他扶着车门,大口大口地喘气,脸上的表情从愤怒变成无奈,从无奈又变成自我安慰。
「算了,」他自言自语,「莫生气,莫生气,气出病来无人替。还好对方都是文化人,好说话,要是碰上硬茬子……」
他顿了顿,拍了拍胸口,长出一口气。
继续安慰自己:
「还好还好,还好打的是程家的儿子。」
他越想越觉得有道理,心情终于好了一点。
他转头看向家仆,问:「是夫人让你来接我的吧?」
家仆欲言又止。
沈父没注意他的表情,拉开车门就要上车。
「老爷,」家仆终于开口,声音有点发虚,「不是夫人让我来的。」
沈父的手顿住了。
「是……督军府。」家仆的声音越来越小,「督军府来人,说请您过去一趟。
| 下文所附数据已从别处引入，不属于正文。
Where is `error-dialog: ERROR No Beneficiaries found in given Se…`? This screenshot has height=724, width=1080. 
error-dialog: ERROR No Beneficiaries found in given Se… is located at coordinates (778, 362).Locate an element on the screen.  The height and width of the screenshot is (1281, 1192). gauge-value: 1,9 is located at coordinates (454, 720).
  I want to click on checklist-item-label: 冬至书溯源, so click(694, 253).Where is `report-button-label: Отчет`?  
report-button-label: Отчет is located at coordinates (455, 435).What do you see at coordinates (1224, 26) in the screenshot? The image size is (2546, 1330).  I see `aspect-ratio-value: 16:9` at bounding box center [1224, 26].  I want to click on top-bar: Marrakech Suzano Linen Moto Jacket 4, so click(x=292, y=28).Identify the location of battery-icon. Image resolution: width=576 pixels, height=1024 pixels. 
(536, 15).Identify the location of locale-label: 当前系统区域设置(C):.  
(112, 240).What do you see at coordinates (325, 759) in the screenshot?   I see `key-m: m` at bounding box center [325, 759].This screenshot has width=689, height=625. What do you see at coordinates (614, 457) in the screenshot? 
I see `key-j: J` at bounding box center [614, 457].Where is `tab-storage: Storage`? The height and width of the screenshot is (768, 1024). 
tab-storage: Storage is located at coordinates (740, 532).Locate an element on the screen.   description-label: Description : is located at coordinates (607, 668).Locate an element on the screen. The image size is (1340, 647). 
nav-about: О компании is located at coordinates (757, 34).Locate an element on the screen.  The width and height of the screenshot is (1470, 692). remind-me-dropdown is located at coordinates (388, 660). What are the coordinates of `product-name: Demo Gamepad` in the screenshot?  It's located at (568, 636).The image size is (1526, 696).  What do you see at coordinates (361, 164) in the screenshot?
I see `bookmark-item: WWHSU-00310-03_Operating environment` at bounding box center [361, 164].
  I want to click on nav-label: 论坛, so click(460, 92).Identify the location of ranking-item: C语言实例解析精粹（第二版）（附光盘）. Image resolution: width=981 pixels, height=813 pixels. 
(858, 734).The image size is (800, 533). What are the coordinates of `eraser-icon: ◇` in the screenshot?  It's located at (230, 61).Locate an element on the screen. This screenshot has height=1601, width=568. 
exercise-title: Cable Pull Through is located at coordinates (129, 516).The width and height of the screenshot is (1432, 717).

」
沈父的动作僵住了。
他缓缓转过头,看着家仆,脸上的表情从疑惑变成震惊,从震惊变成惊恐。
「督……督军府?」他的声音吓到都变了调,「是傅督军的意思?!」
家仆低着头,声音更小了:「嗯,好像是的。」
沈父的脑子里「轰」的一声,差点儿当场吓得一命呜呼。
傅督军的威名,不仅是他,整个沪城的达官贵人们听了都要抖上两抖。
他曾经在几场宴会上,远远的瞅见过傅督军几面。
通常他都是宴会的边缘人物,而傅督军则众星拱月,身边围绕的都是想要巴结讨好之人。他当然也想挤进去巴结讨好,偏偏他连巴结讨好的资格都没有。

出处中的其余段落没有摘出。